_Stated problem:_
Please rewrite only the material from the line with "You are a computer-use" up to and including the line with "[x=400, y=34]", replacing "search box" with "search field" and keeping everything else the same.

_Extracted entries:_
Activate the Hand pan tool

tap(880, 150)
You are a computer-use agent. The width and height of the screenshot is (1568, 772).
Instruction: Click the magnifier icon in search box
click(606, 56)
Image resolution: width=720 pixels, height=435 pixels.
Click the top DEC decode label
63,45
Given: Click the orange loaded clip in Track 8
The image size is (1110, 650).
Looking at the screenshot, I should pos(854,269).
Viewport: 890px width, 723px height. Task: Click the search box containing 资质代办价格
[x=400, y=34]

...

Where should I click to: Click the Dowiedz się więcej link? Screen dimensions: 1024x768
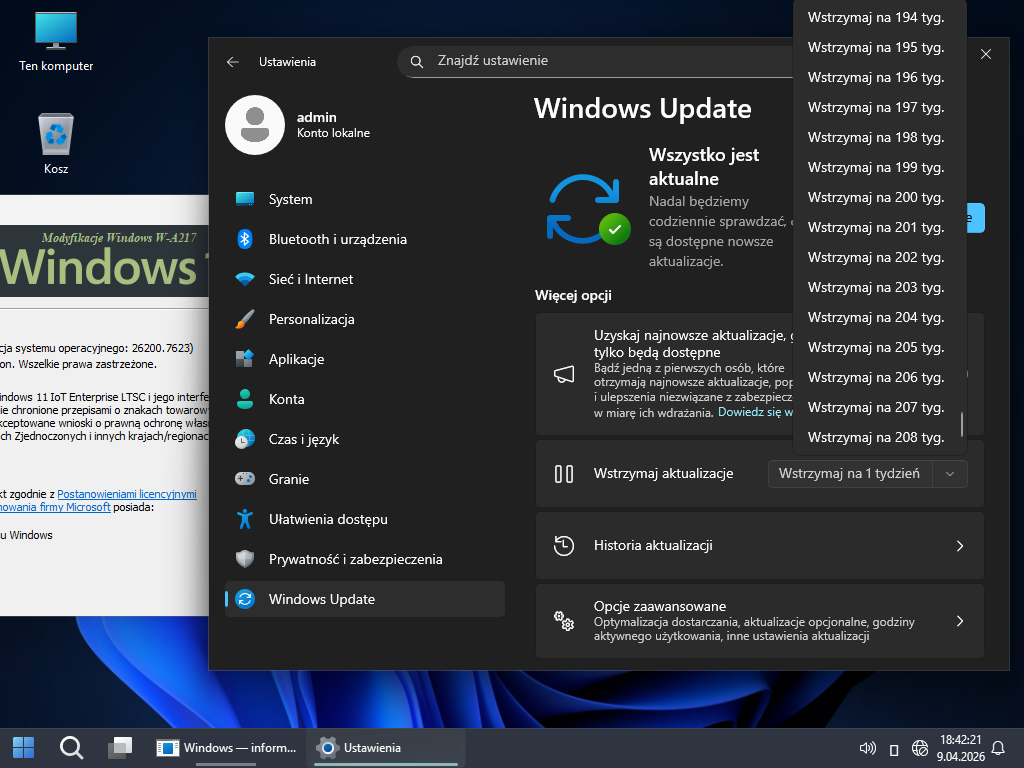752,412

_Output for this exercise:_
You are a computer-use agent. The width and height of the screenshot is (1568, 772).
Instruction: Click the magnifier icon in search field
click(606, 56)
Image resolution: width=720 pixels, height=435 pixels.
Click the top DEC decode label
63,45
Given: Click the orange loaded clip in Track 8
The image size is (1110, 650).
Looking at the screenshot, I should pos(854,269).
Viewport: 890px width, 723px height. Task: Click the search field containing 资质代办价格
[x=400, y=34]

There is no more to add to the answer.